The conventional approach to healthcare focuses on localizing and treating specific pathology. While this model is effective in treating acute localized conditions, it has proven inadequate in treating patients with chronic balance disorders.
The challenge lies in the fact that Balance Control is a complex multi-system process, and balance dysfunction can be caused by problems in any one or several of the contributing systems. For these patients, evaluating the individual components in isolation will not identify or define the true nature of the balance problem.
Even when specific pathology is identified, the resulting impairments and functional limitations can vary considerably from one patient to the next, due to the brain’s adaptive response. Patients with similar pathologies may not respond the same way to a given treatment.
It is essential that the clinical approach to managing these patients include both conventional diagnostic procedures and objective assessments of their impairments and functional limitations.

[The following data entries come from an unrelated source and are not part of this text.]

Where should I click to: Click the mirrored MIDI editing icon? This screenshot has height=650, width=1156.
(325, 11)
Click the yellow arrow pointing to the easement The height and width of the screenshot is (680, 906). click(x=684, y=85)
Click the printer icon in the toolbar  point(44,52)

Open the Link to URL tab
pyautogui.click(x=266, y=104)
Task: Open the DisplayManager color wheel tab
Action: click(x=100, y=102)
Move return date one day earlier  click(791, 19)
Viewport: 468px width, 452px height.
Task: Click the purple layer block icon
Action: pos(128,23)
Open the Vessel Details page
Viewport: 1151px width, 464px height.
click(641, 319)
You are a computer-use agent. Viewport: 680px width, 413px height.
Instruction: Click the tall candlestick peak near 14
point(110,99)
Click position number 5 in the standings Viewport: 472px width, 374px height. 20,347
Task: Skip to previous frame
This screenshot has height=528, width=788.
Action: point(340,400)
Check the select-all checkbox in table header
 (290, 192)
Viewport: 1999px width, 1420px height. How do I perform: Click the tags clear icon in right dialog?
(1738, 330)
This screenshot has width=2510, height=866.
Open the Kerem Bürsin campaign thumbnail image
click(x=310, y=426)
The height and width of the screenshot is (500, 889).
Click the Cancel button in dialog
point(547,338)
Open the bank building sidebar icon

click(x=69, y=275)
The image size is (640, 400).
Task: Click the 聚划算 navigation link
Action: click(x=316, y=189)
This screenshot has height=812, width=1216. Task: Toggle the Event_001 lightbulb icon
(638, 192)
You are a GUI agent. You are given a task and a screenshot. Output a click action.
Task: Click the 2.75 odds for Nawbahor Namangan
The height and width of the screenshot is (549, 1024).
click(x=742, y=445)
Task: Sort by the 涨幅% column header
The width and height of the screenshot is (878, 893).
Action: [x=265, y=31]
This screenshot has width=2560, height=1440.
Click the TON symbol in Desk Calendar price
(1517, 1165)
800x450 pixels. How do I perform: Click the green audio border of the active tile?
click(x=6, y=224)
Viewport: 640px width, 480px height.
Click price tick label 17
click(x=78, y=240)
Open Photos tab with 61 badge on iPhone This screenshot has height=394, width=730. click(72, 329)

The most effective strategy to managing these complex patients is an evidence-based multidisciplinary approach that focuses on pathology, impairments, functional limitations, and resultant disability1-4.
- Sandy LG, Gibson R (1996). “Managed care and chronic care: challenges and opportunities.”Managed Care Quarterly 4: 5-11
- World Health Organization (1999). ICDIH-2 International Classification of Function and Disability. Beta-2 draft. Short Version. Geneva, Switzerland.
- World Health Organization (1997). International Classification of Disease, 9th rev. Clinical Modification. New York, NY.
- Verbugge, L, Jette (1994). “A disablement process.” Soc Sci Med. 38: 1-14.